(Exercise instructions):
Could you return every record below without changing a word?

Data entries

* * * * * * *

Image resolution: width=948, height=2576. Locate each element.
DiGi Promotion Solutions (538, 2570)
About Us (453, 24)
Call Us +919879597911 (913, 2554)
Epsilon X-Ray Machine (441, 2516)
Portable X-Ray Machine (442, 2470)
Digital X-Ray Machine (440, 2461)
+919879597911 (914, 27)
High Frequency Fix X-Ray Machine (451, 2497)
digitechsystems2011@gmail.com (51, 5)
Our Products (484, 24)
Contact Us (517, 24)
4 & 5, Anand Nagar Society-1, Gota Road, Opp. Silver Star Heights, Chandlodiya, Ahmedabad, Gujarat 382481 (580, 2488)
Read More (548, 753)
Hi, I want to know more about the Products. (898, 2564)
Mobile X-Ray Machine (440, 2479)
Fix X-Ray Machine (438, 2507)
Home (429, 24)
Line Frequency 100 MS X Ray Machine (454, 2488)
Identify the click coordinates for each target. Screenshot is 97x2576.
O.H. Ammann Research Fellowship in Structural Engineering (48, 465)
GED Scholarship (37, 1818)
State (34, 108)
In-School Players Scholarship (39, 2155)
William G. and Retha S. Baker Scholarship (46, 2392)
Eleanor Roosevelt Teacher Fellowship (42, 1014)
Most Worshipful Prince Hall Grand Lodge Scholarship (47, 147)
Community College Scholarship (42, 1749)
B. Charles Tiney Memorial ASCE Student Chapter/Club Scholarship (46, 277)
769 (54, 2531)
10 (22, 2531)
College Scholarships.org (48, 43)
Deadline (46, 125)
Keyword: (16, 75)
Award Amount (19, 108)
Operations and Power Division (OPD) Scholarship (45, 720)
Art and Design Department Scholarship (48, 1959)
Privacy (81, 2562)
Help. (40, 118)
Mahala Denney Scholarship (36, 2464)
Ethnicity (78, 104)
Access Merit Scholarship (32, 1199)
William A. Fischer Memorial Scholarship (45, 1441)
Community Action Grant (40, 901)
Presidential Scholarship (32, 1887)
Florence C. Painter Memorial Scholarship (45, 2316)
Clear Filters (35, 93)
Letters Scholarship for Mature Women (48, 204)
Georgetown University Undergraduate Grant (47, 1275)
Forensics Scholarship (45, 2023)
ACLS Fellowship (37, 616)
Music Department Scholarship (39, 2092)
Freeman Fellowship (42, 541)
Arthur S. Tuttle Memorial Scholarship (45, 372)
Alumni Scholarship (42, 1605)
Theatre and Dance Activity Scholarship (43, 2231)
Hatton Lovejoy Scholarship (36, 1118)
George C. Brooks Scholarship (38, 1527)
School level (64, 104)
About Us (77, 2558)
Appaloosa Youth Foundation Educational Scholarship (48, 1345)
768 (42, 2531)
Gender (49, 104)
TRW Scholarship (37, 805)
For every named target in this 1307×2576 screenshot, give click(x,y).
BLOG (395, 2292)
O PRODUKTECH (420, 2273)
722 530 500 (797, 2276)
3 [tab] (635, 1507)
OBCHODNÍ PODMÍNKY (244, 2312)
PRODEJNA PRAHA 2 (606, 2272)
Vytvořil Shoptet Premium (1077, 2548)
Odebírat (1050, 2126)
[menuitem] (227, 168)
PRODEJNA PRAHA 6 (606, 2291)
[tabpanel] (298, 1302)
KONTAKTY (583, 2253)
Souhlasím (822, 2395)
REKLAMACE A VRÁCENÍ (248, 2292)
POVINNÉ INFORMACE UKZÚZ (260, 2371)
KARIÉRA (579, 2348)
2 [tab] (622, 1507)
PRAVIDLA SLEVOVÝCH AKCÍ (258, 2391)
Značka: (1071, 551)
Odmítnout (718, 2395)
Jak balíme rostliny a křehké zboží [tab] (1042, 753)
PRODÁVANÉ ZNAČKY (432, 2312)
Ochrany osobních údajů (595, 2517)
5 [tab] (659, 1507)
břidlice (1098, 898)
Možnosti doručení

* * * * * * *

(Solution for this exercise):
Image resolution: width=948, height=2576. Locate each element.
DiGi Promotion Solutions (538, 2570)
About Us (453, 24)
Call Us +919879597911 (913, 2554)
Epsilon X-Ray Machine (441, 2516)
Portable X-Ray Machine (442, 2470)
Digital X-Ray Machine (440, 2461)
+919879597911 (914, 27)
High Frequency Fix X-Ray Machine (451, 2497)
digitechsystems2011@gmail.com (51, 5)
Our Products (484, 24)
Contact Us (517, 24)
4 & 5, Anand Nagar Society-1, Gota Road, Opp. Silver Star Heights, Chandlodiya, Ahmedabad, Gujarat 382481 (580, 2488)
Read More (548, 753)
Hi, I want to know more about the Products. (898, 2564)
Mobile X-Ray Machine (440, 2479)
Fix X-Ray Machine (438, 2507)
Home (429, 24)
Line Frequency 100 MS X Ray Machine (454, 2488)
Identify the click coordinates for each target. Screenshot is 97x2576.
O.H. Ammann Research Fellowship in Structural Engineering (48, 465)
GED Scholarship (37, 1818)
State (34, 108)
In-School Players Scholarship (39, 2155)
William G. and Retha S. Baker Scholarship (46, 2392)
Eleanor Roosevelt Teacher Fellowship (42, 1014)
Most Worshipful Prince Hall Grand Lodge Scholarship (47, 147)
Community College Scholarship (42, 1749)
B. Charles Tiney Memorial ASCE Student Chapter/Club Scholarship (46, 277)
769 (54, 2531)
10 (22, 2531)
College Scholarships.org (48, 43)
Deadline (46, 125)
Keyword: (16, 75)
Award Amount (19, 108)
Operations and Power Division (OPD) Scholarship (45, 720)
Art and Design Department Scholarship (48, 1959)
Privacy (81, 2562)
Help. (40, 118)
Mahala Denney Scholarship (36, 2464)
Ethnicity (78, 104)
Access Merit Scholarship (32, 1199)
William A. Fischer Memorial Scholarship (45, 1441)
Community Action Grant (40, 901)
Presidential Scholarship (32, 1887)
Florence C. Painter Memorial Scholarship (45, 2316)
Clear Filters (35, 93)
Letters Scholarship for Mature Women (48, 204)
Georgetown University Undergraduate Grant (47, 1275)
Forensics Scholarship (45, 2023)
ACLS Fellowship (37, 616)
Music Department Scholarship (39, 2092)
Freeman Fellowship (42, 541)
Arthur S. Tuttle Memorial Scholarship (45, 372)
Alumni Scholarship (42, 1605)
Theatre and Dance Activity Scholarship (43, 2231)
Hatton Lovejoy Scholarship (36, 1118)
George C. Brooks Scholarship (38, 1527)
School level (64, 104)
About Us (77, 2558)
Appaloosa Youth Foundation Educational Scholarship (48, 1345)
768 (42, 2531)
Gender (49, 104)
TRW Scholarship (37, 805)
For every named target in this 1307×2576 screenshot, give click(x,y).
BLOG (395, 2292)
O PRODUKTECH (420, 2273)
722 530 500 (797, 2276)
3 [tab] (635, 1507)
OBCHODNÍ PODMÍNKY (244, 2312)
PRODEJNA PRAHA 2 (606, 2272)
Vytvořil Shoptet Premium (1077, 2548)
Odebírat (1050, 2126)
[menuitem] (227, 168)
PRODEJNA PRAHA 6 (606, 2291)
[tabpanel] (298, 1302)
KONTAKTY (583, 2253)
Souhlasím (822, 2395)
REKLAMACE A VRÁCENÍ (248, 2292)
POVINNÉ INFORMACE UKZÚZ (260, 2371)
KARIÉRA (579, 2348)
2 [tab] (622, 1507)
PRAVIDLA SLEVOVÝCH AKCÍ (258, 2391)
Značka: (1071, 551)
Odmítnout (718, 2395)
Jak balíme rostliny a křehké zboží [tab] (1042, 753)
PRODÁVANÉ ZNAČKY (432, 2312)
Ochrany osobních údajů (595, 2517)
5 [tab] (659, 1507)
břidlice (1098, 898)
Možnosti doručení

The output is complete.